What I've found, is that using that picture and going "omgawfulunrealistic" is very often a result of a fundamental lack of understanding what the situation in that kind of TB situation represents. And that's not a jab at people's intelligence, just a showcase of lack of experience and/or knowledge of those kinds of games.
I.e. what's going on there is not the alien standing still and the trooper pressing the gun at his forehead with only about half the chance to hit. What it represents, however abstractly, is a specific, very very small fraction in time where the adversaries are only momentarily in that postiion. And if it was real time, the situation would continue in the alien attacking and the player not even noticing that that still was ever there. The game gives the %-chance based on the event that is taking place (the troopers skill with a gun against the aliens movement at that point -- it can cover reaction times, accuracy, tactical movement skills and speeds, if those stats are present).

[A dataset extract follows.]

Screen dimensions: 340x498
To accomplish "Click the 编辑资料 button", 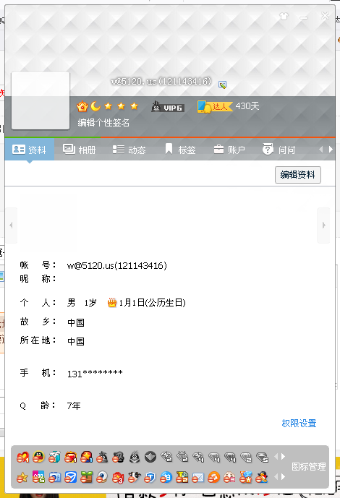I will (298, 175).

And TB combat can be infinitely more "realistic" than realtime, because it can take into account every little thing from hurting a toe, to wind blowing to the combatants eye, to stumbling slightly to a small rock on the ground, and make it affect the outcomes in a very precise manner based on the combatants skill, and so that the player notices it. That can not happen in realtime combat where the combatants movement is obscured by the limits of the method of controlling him (mouse&KB or controller), and the limits of the players preception in relation to the screen and speed of the situation, that little details like the ones mentioned inevitably drown in the hubris of the action, and so they are left out and the combat is simplified to work with those limits.
All that said, CP won't turnbased. I would hope there'd be a mode (the implied "tactical mode") that emulates it somehow, but that's all there is, a vague hope.
But even with action-heavy realtime FPP combat, there are numerous methods of doing it with "stats" and character agency in mind without sacrificing much of the "action".